Pelas 19h00, está previsto um encontro com o executivo conimbricense nos Paços do Concelho.

A visita do antigo governante moçambicano à cidade de Coimbra termina na quarta-feira (12), com uma visita à Associação Académica de Coimbra, pelas 10h30, e com a inauguração da exposição no Colégio da Trindade.

Joaquim Chissano assumiu a Presidência de Moçambique em 1986, após a morte de Samora Machel num acidente de aviação, tendo exercido o cargo quase 20 anos (até 2005). Em 1994 venceu as primeiras eleições democráticas (supervisionadas pela ONU) depois do fim da Guerra Civil, que negociara com a Renamo e lhe granjeara prestígio internacional, sobretudo no continente africano. Em 1999 seria reeleito após um acto eleitoral que a Renamo, partido da oposição, considerou fraudulento.

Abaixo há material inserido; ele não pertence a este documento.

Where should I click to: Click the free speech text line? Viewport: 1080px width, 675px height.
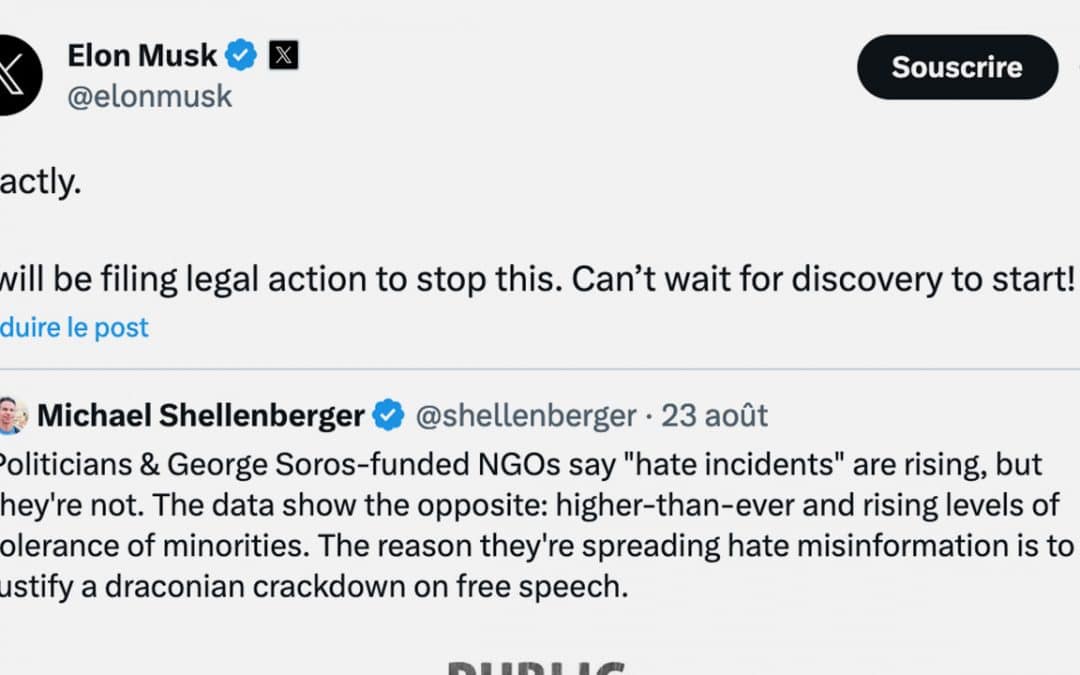[x=300, y=586]
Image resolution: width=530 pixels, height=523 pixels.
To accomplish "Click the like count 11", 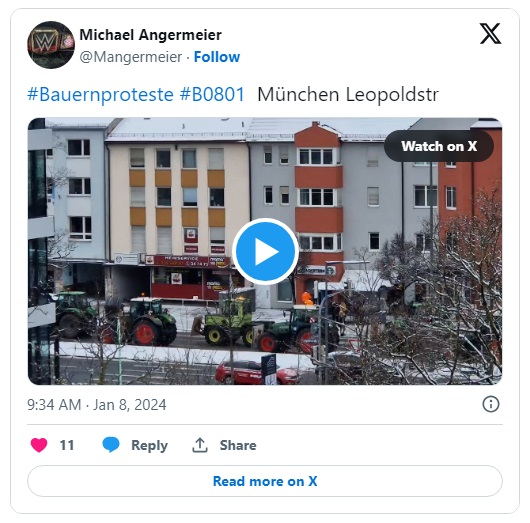I will click(x=67, y=445).
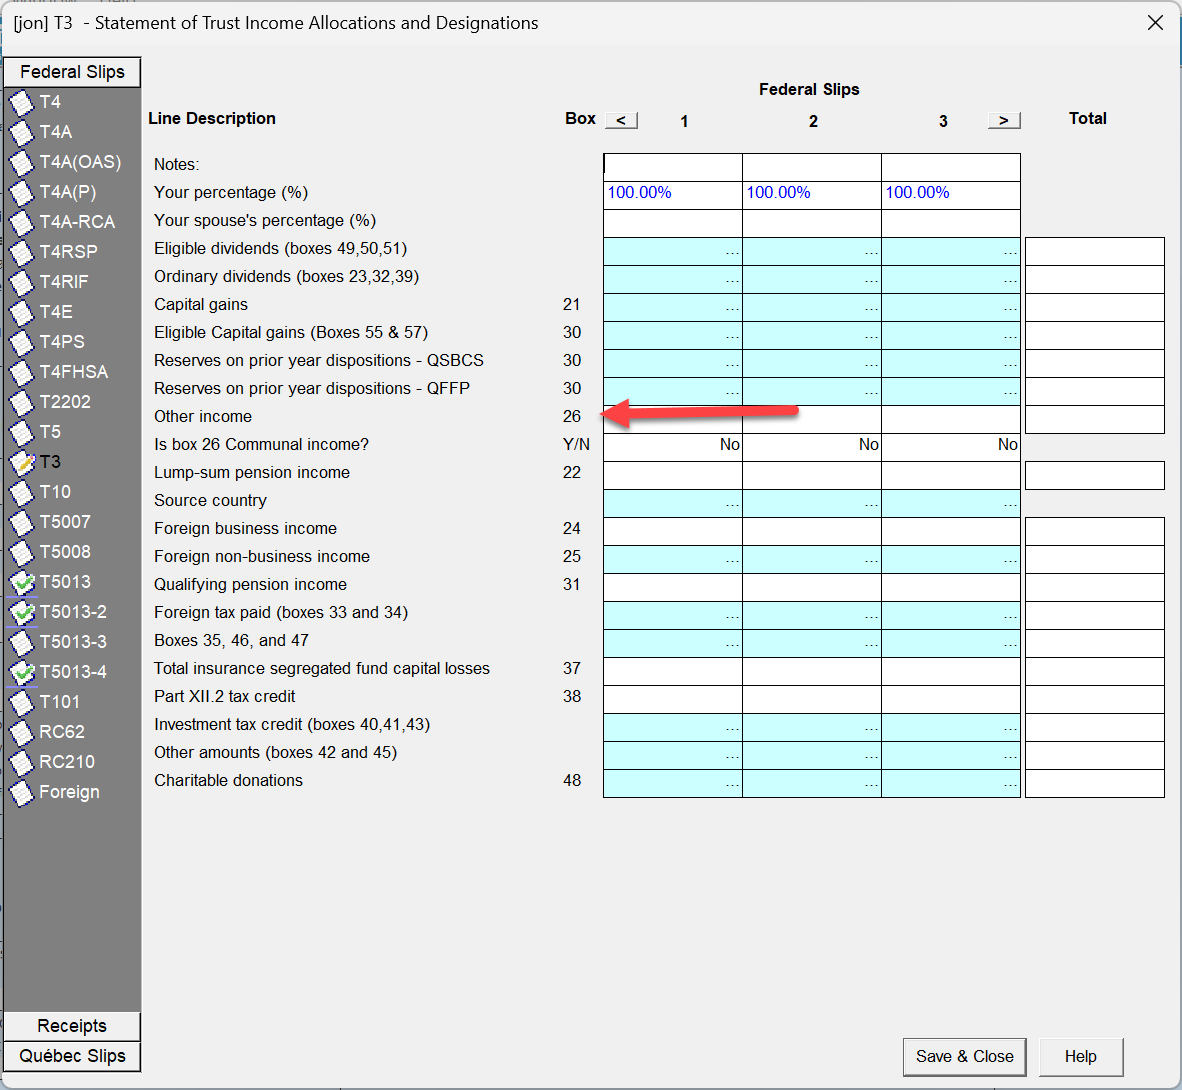Viewport: 1182px width, 1090px height.
Task: Toggle Communal income value for slip 2
Action: click(x=812, y=445)
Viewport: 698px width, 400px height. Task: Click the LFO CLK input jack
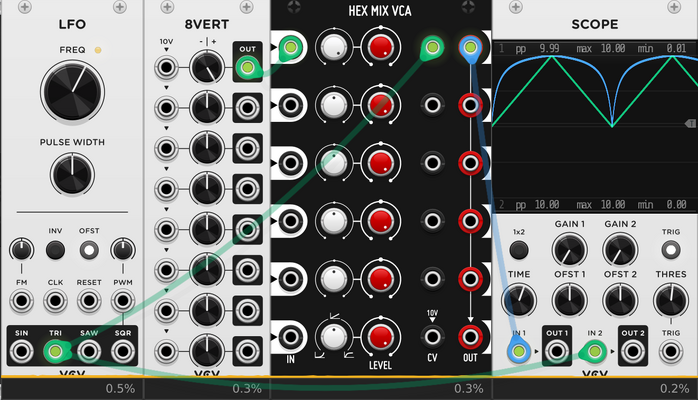[x=55, y=301]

Nascido na zona de Gaza, Chissano foi o primeiro negro a matricular-se no Liceu de Salazar, na então Lourenço Marques, hoje Maputo. Concluído o ensino secundário, viria a matricular-se em Medicina em Lisboa nas um ano depois foi-se embora, reaparecendo dois anos depois integrado nas estruturas revolucionárias da Frelimo, partido que corporizava há anos a luta pela independência.

Foi primeiro-ministro de Moçambique no Governo de transição e depois da Independência ministro dos Negócios Estrangeiros.

Samora Machel, por ser um dos maiores impulsionadores da Frelimo e da luta pela Independência, e Joaquim Chissano depois, por ter vencido conseguido a paz com a Frelimo e vencido as primeiras eleições consideradas democráticas em Moçambique, terão sido os dois presidentes mais prestigiados de Moçambique.

É em nome desse passado e desse prestígio que a Universidade de Coimbra atribui especial importância a esta visita, que tem vindo a preparar com todo o cuidado.